*EXERCISE BRIEF*
Starting at the line that contains "This screenshot has width=1990, height=972.", restate every line word for word through the end of the entries.
■ ■ ■ ■ ■
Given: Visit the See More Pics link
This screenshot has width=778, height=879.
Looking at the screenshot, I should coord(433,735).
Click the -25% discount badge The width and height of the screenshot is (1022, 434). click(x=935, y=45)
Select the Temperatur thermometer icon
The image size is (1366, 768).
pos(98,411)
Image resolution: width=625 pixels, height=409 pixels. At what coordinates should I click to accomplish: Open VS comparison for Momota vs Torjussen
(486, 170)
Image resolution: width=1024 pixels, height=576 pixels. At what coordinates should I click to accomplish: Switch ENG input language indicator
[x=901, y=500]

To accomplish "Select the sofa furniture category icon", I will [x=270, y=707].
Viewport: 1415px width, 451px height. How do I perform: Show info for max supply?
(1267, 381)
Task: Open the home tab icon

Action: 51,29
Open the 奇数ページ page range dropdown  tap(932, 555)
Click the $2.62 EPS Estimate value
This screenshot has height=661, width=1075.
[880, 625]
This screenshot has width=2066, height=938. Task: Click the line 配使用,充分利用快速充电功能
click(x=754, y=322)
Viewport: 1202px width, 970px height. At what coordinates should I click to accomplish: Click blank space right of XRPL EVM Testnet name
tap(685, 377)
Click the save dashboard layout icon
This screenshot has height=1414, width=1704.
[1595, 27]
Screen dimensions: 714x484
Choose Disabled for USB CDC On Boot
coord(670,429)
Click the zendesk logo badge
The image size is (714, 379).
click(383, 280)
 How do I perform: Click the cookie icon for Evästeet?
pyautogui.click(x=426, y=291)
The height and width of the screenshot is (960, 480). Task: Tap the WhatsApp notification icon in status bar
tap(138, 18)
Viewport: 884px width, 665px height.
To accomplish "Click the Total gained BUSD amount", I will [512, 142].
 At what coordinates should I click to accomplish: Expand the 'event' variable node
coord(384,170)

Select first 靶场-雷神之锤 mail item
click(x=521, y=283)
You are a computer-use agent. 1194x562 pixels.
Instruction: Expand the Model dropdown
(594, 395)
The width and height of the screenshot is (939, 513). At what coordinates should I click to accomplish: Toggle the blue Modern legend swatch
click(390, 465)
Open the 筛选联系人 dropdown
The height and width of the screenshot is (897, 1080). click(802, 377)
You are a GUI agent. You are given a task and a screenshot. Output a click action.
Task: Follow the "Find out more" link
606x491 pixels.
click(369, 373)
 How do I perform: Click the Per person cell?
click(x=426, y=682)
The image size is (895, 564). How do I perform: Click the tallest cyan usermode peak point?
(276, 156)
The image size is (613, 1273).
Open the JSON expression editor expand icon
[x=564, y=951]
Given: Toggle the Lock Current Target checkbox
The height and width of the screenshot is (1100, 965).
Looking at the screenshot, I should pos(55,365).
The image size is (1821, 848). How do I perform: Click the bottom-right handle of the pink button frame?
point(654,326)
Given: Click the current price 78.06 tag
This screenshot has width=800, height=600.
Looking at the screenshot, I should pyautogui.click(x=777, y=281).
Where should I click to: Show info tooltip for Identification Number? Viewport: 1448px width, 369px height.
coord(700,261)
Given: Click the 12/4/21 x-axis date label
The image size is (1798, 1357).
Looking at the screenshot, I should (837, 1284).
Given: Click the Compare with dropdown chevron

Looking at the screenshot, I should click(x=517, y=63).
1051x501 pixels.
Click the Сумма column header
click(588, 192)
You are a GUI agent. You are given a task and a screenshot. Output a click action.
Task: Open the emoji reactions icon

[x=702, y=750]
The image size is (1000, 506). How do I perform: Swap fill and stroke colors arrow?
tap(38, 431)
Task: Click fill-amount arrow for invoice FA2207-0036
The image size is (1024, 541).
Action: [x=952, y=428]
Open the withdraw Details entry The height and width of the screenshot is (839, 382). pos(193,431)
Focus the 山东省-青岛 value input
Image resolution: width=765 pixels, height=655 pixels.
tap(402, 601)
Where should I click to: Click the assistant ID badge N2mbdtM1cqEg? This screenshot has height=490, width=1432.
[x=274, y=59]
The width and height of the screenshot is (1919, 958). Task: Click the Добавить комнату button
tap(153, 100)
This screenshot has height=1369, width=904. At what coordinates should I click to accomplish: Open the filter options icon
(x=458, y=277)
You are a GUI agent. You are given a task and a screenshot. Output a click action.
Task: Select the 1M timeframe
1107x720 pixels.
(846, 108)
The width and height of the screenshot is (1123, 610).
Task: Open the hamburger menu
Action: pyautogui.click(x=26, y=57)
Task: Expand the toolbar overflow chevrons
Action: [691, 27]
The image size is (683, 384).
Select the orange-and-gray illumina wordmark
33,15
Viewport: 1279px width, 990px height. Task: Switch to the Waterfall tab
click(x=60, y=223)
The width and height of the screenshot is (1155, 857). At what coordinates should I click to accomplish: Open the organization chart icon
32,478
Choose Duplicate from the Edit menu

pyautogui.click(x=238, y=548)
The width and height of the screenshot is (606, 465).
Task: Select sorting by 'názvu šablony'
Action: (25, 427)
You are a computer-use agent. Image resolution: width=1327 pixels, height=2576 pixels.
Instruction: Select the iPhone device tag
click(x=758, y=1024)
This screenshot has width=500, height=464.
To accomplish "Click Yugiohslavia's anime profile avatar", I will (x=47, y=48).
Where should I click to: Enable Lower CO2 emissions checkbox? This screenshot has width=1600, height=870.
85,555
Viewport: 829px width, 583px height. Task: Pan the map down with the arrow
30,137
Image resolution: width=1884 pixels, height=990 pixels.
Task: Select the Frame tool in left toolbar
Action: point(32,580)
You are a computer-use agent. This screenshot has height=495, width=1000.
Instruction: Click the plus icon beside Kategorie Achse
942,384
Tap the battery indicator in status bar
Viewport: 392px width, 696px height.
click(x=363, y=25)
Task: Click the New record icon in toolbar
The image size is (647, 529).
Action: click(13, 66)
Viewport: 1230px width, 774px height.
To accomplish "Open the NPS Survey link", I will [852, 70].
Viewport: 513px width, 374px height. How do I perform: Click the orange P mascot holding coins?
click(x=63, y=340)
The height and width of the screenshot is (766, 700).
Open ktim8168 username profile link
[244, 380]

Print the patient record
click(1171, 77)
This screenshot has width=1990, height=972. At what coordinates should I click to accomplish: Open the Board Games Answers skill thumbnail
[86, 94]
■ ■ ■ ■ ■
*WRITTEN ANSWER*
This screenshot has width=1990, height=972. At what coordinates should I click to accomplish: Open the Board Games Answers skill thumbnail
[86, 94]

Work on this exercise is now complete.